NEW YORK (CNN/Money) -
Shares of UAL Corp. have gotten an unexpected lift in the wake of the company's filing for bankruptcy court protection last week, despite the fact that most observers expect shares will be worthless when the legal process plays itself out.
Shares of UAL closed Friday, Dec. 6, the last day of trading before the bankruptcy, at 93 cents, down 7 cents on the day and off $2.19 from levels before the company's request for federal loan guarantees was rejected, putting it on the path to bankruptcy.
But rather than continue to lose additional ground last week after the early Monday bankruptcy filing, it actually gained ground, closing unchanged the first day, then climbing each subsequent day in very heavy trading. Shares closed Friday at $1.75, up 18 cents or 11 percent, on the day on volume of 57 million shares, and up 88 percent for the week.
The stock opened higher Monday, and climbed to a high of $1.90 before losing some of last week's gain. UAL (UAL: down $0.26 to $1.49, Research, Estimates) shares were off about 15 percent, but still up more than 50 percent from pre-bankruptcy pricing.
Company spokesman Joe Hopkins said UAL had no comment on the company's stock price. Ray Neidl, analyst with Blaylock & Partners, said short sellers, who promise to deliver shares at a fixed price at some future date, may be responsible for some of the climb.
Short sellers profit when the price of the stock goes down, but at some point they need to actually buy the shares in order to complete the contract, and those purchases can create a market for depressed shares.
"There's no reason other than covering a short position to buy shares.
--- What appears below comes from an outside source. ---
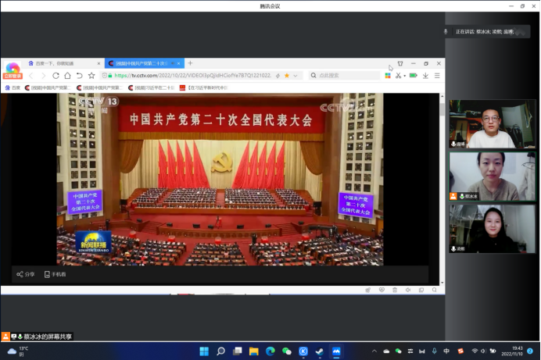Switch to the 百度一下 browser tab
It's either that or stupid money," said Neidl.
Jim Corridore, airline equity analyst with Standard & Poor's, said he doubts there were enough short sellers to drive the large volumes last week. About 200 million shares changed hands last week, or more than three times the total number of shares outstanding.
"Certainly arbitrageurs and day traders had an opportunity to make money," said Corridore. "But someone will be caught short in the end. It's like a Ponzi scheme or pyramid scheme."
About 54 percent of the stock had been held by the Employee Stock Ownership Program. State Street Bank & Trust, the ESOP trustee, had been selling some of those shares before the bankruptcy filing due to the risk of the shares losing value in bankruptcy.
The U.S. bankruptcy judge in the case blocked the additional sale of its remaining 32.5 million shares because the change in ownership could have future tax implications for the company. One analyst, who spoke on condition his name not be used, said that court action changed the supply and demand equation for the shares at the end of the week.
"That's the only thing we can figure out for the rise," said the analyst. "You always have some kook out there thinking buying a bankrupt company is a great contrarian thing to do. But I can't picture the bond holders who will be lucky to get 10 cents on the dollar allowing 1 cent of equity to emerge from the bankruptcy."